Task item
Search the entries for the word "will" and return every line where it is found.

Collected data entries
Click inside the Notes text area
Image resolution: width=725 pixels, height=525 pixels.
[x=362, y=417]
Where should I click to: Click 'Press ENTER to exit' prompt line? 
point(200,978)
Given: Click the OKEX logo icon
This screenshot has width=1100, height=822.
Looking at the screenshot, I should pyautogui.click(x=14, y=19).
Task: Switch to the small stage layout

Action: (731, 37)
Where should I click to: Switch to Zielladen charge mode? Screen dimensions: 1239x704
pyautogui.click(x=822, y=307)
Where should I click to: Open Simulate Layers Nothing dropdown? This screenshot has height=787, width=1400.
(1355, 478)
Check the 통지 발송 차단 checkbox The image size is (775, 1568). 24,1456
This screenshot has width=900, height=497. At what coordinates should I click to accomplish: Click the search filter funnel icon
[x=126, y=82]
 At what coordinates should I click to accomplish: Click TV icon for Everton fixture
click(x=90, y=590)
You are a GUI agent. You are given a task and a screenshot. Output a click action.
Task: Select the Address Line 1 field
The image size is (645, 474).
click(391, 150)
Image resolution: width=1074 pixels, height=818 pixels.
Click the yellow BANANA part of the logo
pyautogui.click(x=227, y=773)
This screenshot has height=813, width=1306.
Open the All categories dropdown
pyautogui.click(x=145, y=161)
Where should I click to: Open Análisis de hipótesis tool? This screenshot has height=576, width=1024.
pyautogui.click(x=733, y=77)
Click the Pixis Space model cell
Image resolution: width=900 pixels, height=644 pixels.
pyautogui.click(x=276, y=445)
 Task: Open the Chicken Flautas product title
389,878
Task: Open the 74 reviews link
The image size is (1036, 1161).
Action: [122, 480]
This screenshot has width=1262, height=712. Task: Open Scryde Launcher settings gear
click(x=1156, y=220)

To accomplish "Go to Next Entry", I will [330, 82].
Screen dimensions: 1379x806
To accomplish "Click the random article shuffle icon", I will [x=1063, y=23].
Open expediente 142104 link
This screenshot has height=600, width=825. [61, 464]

Exercise response
To accomplish "Go to Next Entry", I will [330, 82].
To accomplish "Click the random article shuffle icon", I will [x=1063, y=23].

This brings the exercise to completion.